» Selection:
★ ★ ★

The problem you're pointing to is called Cloning. The Electowiki article on approval voting has a short section about multiple winners. What you're looking for is a Multi-member system that passes the Independence of clone alternatives criterion.

Weirdly, because I think you're right, non of these pages mentions the clone problem with approval voting.

From the link:

the independence of clones criterion measures an election method's robustness to strategic nomination. Nicolaus Tideman was the first to formulate this criterion, which states that the winner must not change due to the addition of a non-winning candidate who is similar to a candidate already present.

That doesn't seem to be what the OP is concerned with at all, nor does it appear that Approval would violate this criterion.

2Yoav Ravid
Reading the Independence of clone alternatives page and the Strategic nomination page the principle seems to be more general than the clone page (from which the quote comes) makes it seem..

Thanks; this language and these links are very useful.

DominikPeters

70

There is quite a lot of active research in computer science about this topic. Here is a recent survey: https://arxiv.org/abs/2007.01795 

PAV has already been mentioned, and is a very good rule if you want to ensure proportional representation. Its sequential version is not known to guarantee any representation properties, though in practice it might do well. There are some other good rules around, including Phragmén's rule, which unlike SeqPAV provably satisfies representation guarantees. Like SeqPAV, it produces outcomes that can easily be explained.

Regarding your question (2), the proportional rules I mentioned may in the worst case return a committee whose utility (i.e. utilitarian social welfare) is a 1/sqrt(k) fraction of the highest possible utility, where k is the size of the committee. See Section 5.5.2 of the survey I linked.

DPiepgrass

30

If someone proposes approval voting be used for a many-winner election, I'd assume they mean "leave the single-winner district system unchanged and just delete the rule from the ballot that says 'choose only one candidate'."

But any system with single-winner districts will be nonproportional and will tend to deliver more power to parties that are one of the two largest (more precisely, the largest in each region, sometimes the whole country). As with all district-based systems, everyone who doesn't vote for the local winner is basically ignored, and this can be more than half of all votes.

★ ★ ★

» Excerpted records:

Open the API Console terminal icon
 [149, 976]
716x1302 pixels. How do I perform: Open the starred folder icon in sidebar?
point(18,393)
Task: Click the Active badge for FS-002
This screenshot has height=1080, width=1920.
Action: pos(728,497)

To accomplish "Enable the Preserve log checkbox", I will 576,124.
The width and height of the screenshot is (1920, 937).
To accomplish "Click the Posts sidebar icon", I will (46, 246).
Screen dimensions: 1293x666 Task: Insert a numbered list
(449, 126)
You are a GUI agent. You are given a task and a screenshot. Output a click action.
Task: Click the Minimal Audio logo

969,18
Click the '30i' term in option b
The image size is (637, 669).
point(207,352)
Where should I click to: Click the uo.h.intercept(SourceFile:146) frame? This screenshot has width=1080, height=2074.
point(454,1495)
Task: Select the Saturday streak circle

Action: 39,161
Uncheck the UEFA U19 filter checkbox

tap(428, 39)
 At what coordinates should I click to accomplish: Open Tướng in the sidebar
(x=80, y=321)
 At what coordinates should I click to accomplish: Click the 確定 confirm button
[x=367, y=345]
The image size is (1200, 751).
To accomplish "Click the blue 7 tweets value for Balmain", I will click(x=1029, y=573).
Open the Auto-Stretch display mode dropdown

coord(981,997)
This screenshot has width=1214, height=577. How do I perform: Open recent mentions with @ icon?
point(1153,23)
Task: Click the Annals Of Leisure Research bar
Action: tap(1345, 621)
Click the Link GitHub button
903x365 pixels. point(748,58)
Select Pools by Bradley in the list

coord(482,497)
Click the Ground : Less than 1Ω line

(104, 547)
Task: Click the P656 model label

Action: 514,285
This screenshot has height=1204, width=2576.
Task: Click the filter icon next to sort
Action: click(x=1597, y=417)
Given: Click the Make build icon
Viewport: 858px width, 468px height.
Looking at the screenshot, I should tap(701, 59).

★ ★ ★

» Requirement 1: In the voting discussion, who first formulated the independence of clones criterion?
» Requirement 2: Carry on the discussion of multi-winner voting from its final sentence.

» Task result 1: Nicolaus Tideman.

» Task result 2:
I think this is a good explanation for why, if a major party proposes electoral reform, they tend to want Instant Runoff Voting (a.k.a. Alternative Vote) instead of any proportional system. IRV and approval voting (in single-winner districts) both preserve the big party's tendency to win more seats/power than their level of approval relative to other parties would justify. (Another possible explanation for this is politicians having a severe ignorance of the space of possible voting systems, plus the fact that IRV has been, for whatever reason, a popular proposal in some circles, e.g. Ralph Nader harped on it. But in Canada, when the politicians on the ERRE eventually chose proportional representation, the prime minister made up an excuse to ignore its findings and break his promise that "We are committed to ensuring that the 2015 election will be the last federal election using first-past-the-post.")

As Marcus mentioned, there are versions of Approval that are ostensibly proportional, but I don't understand what "proportional" means in this context. If I vote for 5 of the 10 candidates and you vote for 1 of the 10, I don't know what the "right" way is to weight my ballot relative to yours, except for an intuition that my ballot shouldn't be more or less "powerful" than yours. Marcus mentioned SPAV, which strikes me prima facie as not proportional in any obvious sense (and the CES's description of it does nothing to reduce my concern.) PAV sounds vaguely better, but I don't know why one would choose it over another multi-winner non-party-based system like Single Transferable Vote or Simple Direct Representation. (edit: Wikipedia says PAV 'satisfies a strong fairness property called extended justified representation'. The STV page doesn't list any formal properties that STV satisfies, but Wikipedia does offer a table of properties of multi-winner systems.)

Ericf

30

Per Wikipedia, the answer to your first question is "no, that isn't how approval voting works if used for multi-party elections."

  1. Approval voting is almost never used for multi-winner elections
  2. If it is, there is some sort of complex vote-counting system to allow minority party candidates to be elected.

My personal solution to the voting system dillema is candidate directed instant runoff:

  1. Each voter selects one candidate
  2. The candidate with the least votes transfers all of thier votes to another candidate of thier choice (this could be pre-specified, or decided after the vote totals are known, and could be public or private)
  3. Repeat step 2 until one candidate has over 50% of the vote.

This is just a variation of asset voting. I like it too. I could see an argument that you should start by redistributing the votes from the people who are guaranteed enough votes for a seat, because that could change elimination order. There are a bunch of different heuristics you could use.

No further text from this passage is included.